* YOUR TASK *
From the material below, retype exactly the lines that begin at the line with "Click the yellow pulse Total Value icon" and end after the line with "This screenshot has height=691, width=650."; pictures stay out of the copy.

--

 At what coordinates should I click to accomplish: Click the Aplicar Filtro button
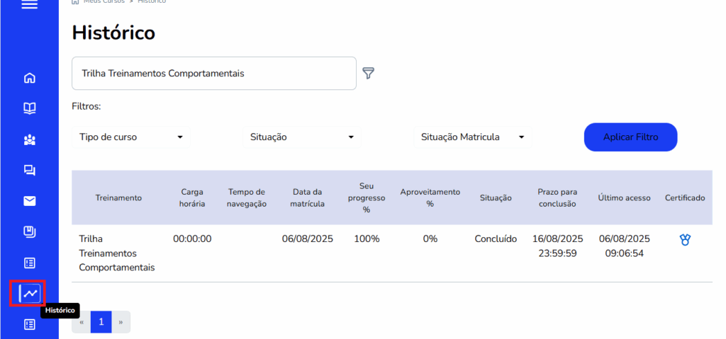(630, 137)
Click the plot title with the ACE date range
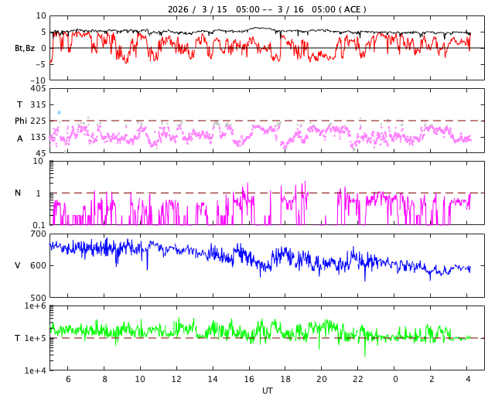495x396 pixels. 267,9
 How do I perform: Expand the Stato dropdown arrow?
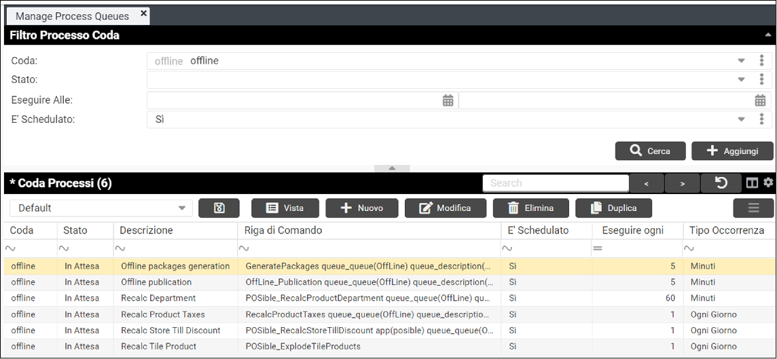[x=742, y=80]
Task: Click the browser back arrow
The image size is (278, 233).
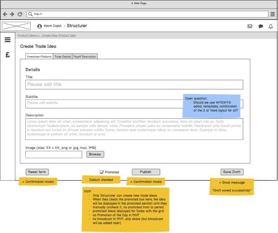Action: (x=5, y=14)
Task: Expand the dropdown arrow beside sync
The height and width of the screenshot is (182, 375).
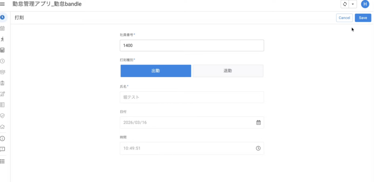Action: coord(353,4)
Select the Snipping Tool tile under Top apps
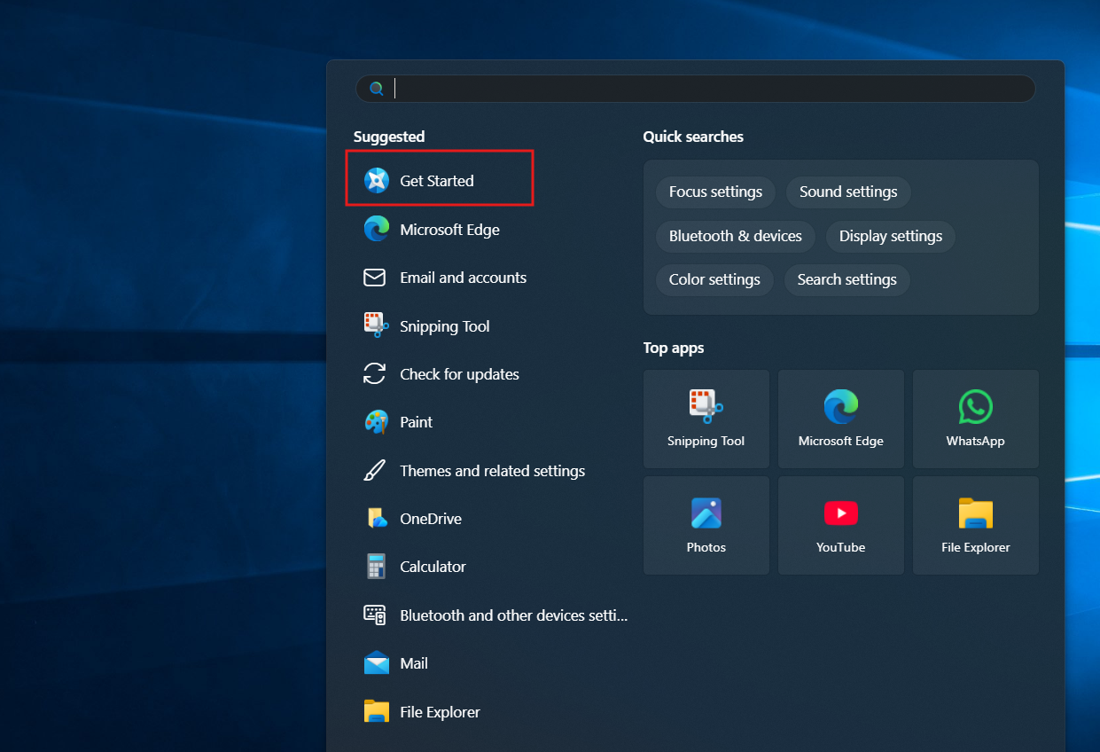This screenshot has height=752, width=1100. coord(706,417)

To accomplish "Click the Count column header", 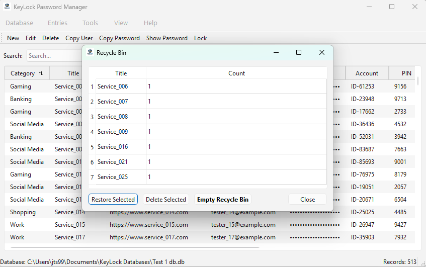I will (x=236, y=73).
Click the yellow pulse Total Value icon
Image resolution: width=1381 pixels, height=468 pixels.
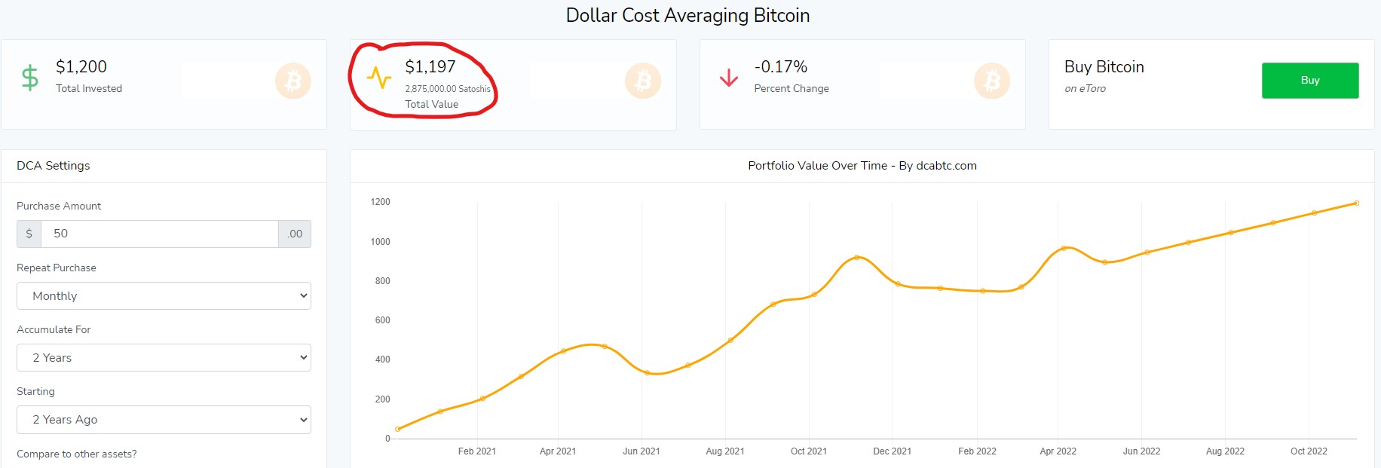coord(378,78)
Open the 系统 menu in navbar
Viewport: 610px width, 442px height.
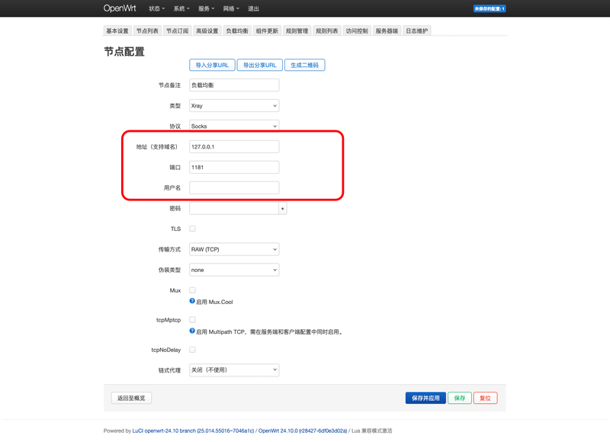click(x=181, y=8)
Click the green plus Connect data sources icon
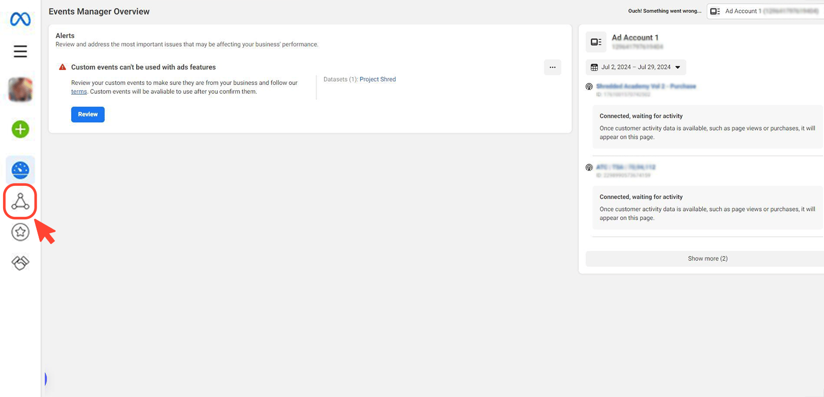This screenshot has width=824, height=397. (21, 129)
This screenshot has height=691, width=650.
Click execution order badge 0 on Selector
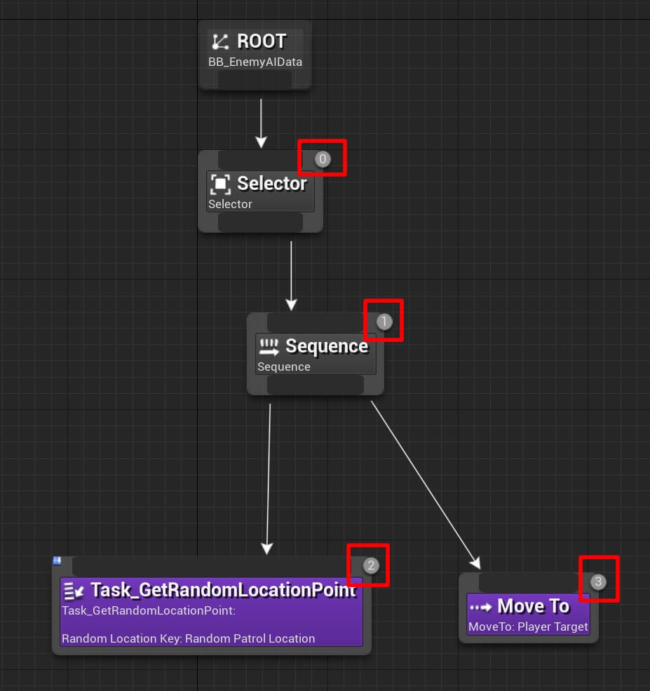[322, 158]
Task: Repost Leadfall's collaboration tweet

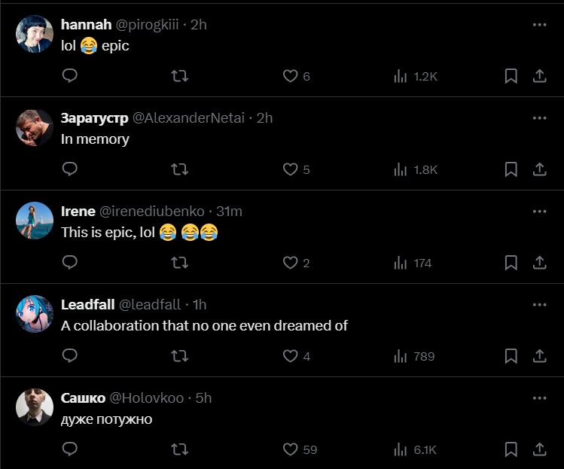Action: click(x=179, y=356)
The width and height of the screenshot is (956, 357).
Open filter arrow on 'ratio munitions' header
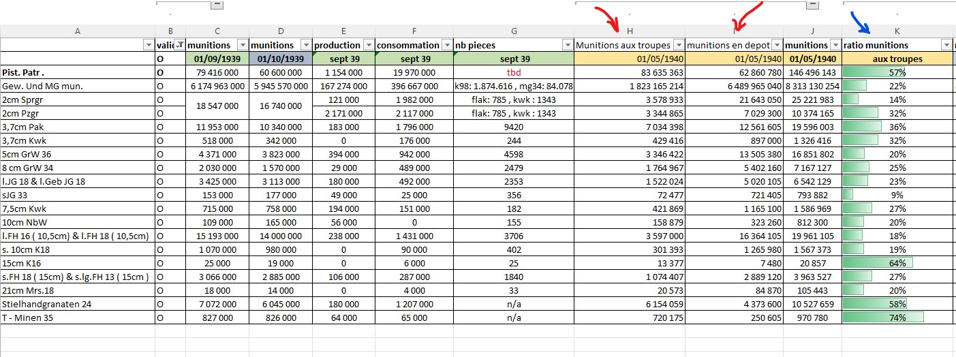946,45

--

* EXERCISE ANSWER *
Click the yellow pulse Total Value icon
Image resolution: width=1381 pixels, height=468 pixels.
coord(378,78)
Open the 系统 menu in navbar
Viewport: 610px width, 442px height.
click(x=181, y=8)
Click the green plus Connect data sources icon
This screenshot has width=824, height=397. (21, 129)
This screenshot has height=691, width=650.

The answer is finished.